District and federal courts have challenged the mass executions as cruel and unusual punishment, and even the drug manufacturers claim they were acquired under false pretenses and should not be used in executions.

The state Supreme Court earlier halted the executions of two men considered mentally challenged — Don Davis and Bruce Ward — but several others may proceed after Monday’s ruling by the Eighth U.S. Court of Appeals finding the other executions did not violate the killers’ constitutional rights against cruel and unusual punishment.

Hutchinson wanted to carry out the executions before the end of the month, when the lethal drugs are would expire.

Lee’s 1994 trial resulted in mistrial when it was discovered that a relative of his was on the jury. In 1995, the jury deliberated two hours before agreeing to the death sentence.

Reese was killed with a tire tool her husband had given her for her protection while he was driving a truck out of town.
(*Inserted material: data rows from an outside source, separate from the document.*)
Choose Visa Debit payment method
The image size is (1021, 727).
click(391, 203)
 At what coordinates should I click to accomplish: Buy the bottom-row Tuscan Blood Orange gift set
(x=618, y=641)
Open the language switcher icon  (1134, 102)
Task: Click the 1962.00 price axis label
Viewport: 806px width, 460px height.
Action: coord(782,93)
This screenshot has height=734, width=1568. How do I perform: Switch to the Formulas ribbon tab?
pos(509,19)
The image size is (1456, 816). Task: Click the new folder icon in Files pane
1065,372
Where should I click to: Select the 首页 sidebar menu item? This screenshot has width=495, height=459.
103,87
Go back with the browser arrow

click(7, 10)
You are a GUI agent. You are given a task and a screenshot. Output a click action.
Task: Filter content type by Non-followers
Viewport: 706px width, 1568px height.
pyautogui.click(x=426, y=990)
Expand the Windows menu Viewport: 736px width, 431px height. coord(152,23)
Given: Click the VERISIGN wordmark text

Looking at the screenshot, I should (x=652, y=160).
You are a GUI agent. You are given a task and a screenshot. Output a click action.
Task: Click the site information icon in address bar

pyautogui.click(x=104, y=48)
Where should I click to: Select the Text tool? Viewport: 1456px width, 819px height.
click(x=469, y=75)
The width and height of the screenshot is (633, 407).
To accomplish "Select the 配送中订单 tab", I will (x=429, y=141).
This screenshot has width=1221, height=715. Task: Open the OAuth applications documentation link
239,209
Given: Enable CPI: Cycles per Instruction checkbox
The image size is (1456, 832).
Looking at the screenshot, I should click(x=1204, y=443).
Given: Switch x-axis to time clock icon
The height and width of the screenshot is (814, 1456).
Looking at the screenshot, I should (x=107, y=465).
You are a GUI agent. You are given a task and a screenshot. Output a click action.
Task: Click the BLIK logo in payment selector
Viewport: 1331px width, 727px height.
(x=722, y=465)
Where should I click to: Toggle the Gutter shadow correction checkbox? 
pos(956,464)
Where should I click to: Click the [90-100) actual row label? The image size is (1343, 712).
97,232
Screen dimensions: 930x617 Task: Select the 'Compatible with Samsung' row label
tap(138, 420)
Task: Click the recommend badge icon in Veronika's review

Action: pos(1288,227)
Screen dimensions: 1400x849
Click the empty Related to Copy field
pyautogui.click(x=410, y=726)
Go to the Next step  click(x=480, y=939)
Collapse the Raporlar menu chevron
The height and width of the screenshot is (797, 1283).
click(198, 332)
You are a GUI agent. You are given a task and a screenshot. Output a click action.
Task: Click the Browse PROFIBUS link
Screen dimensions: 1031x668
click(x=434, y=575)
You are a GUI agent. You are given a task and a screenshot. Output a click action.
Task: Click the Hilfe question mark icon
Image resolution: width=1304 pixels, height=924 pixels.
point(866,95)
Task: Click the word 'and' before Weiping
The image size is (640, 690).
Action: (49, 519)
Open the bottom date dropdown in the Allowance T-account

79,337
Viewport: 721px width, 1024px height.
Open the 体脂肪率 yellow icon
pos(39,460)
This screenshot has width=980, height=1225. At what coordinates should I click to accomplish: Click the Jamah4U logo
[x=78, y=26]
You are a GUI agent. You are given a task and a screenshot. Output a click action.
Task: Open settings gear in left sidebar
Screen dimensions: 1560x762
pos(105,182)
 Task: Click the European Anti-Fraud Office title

Lee, who had just been paroled after serving time for burglary, was arrested an hour after the murder when witnesses reported seeing him walking down the street. Lee, who went on a crime spree in the late 1980s and early 1990s, was also convicted of raping two Jacksonville women and was tried for the murder of Christine Lewis, the daughter of the late Alderman Robert Lewis.

Lee was also suspected of killing a Jacksonville prostitute and dumping her body in a shed near the railroad tracks.

Lewis, 22, was abducted from her Sunnyside home in November 1989 as her 3-year-old child watched.

She was raped and strangled and her body dumped in the closet of an abandoned home.

The jury could not agree on a verdict in that trial, but prosecutors decided not to retry him when he received the death sentence in the Reese case and was convicted for raping two women. DNA evidence tied Lee to the murders and rapes.

The ACLU disputes that in its appeal.

Williams was found guilty in the capital murder, kidnapping, rape and aggravated robbery of Stacey Errickson, 22, who was married to an airman at Little Rock Air Force Base.

The victim had stopped at the Jacksonville Shellstop for gas around 6:45 a.m. on Nov. 20, 1994.

Williams approached Errickson’s vehicle, pulled a gun and had her move from the driver’s seat to the passenger’s side.

He drove the vehicle away from the gas station, taking the victim to several ATMs, where she withdrew $360 in 18 transactions that were recorded on security cameras.

The last transaction was made at 7:37 p.m. Her body was found in a shallow grave on Dec. 5 in North Little Rock.

Errickson died from strangulation. Her neck and face were deeply bruised, and her hands were tied behind her back. Williams was tried in Pulaski County Circuit Court, and appealed the convictions to the Arkansas Supreme Court, which affirmed the jury’s death sentence in 1999.